One useful way to classify injuries to the upper extremity relates to the amount of energy involved in their generation. Low-energy forces typically cause simple injuries, while high-energy forces lead to complex injuries involving soft tissue and bones that are often associated with joint, neurologic, or vascular involvement. A classic example is a distal radius fracture that typically occurs in two age groups with different mechanisms related to the transfer of energy. A low-energy distal radius fracture typically occurs in an elderly osteopenic woman where the mechanism was a simple fall on an outstretched hand. This usually results in a simple fracture pattern that may best be treated via closed reduction and splinting. A high-energy distal radius fracture, on the other hand, typically occurs in a young healthy and fit patient resulting from a high-speed motor vehicle crash or fall from a significant height. These injuries are associated with swelling of soft tissue, severely comminuted intra-articular shear-type fractures, and several associated potential complications. At first glimpse both scenarios share the diagnosis of “distal radius fracture” and may even seem similar, but it is extremely important to recognize that these are two very different entities. While the low-energy distal radius fracture is simply treated as noted above, the high-energy counterpart should be closely monitored for swelling that may lead to an “acute carpal tunnel syndrome” with subsequent injury to the median nerve, breakdown of soft tissue, and vascular insufficiency. Furthermore, high-energy distal radius fractures will often require surgical treatment including open reduction and internal fixation to restore articular congruency.

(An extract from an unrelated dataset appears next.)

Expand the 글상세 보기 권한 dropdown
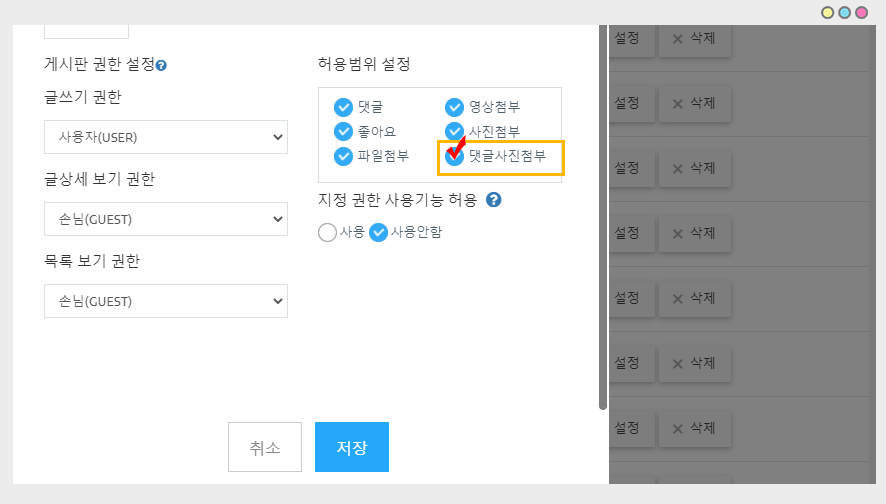 pos(166,219)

Similarly, soft tissue lacerations can be classified as high or low energy depending on the causative agent. A laceration from a sharp kitchen knife to the forearm is to be distinguished from a laceration to the same region caused by a high-speed electrical saw. While they may initially appear similar on presentation in the emergency department (ED), they are quite different. The former may be irrigated and sutured primarily, while the latter requires careful observation due to the late effects of thermal and kinetic energy causing burns of the skin and soft tissue. Skin breakdown with necrosis of the wound edges is typically seen with high-energy lacerations, and recurrent debridements in the operating room may be needed with more complex plastic reconstruction.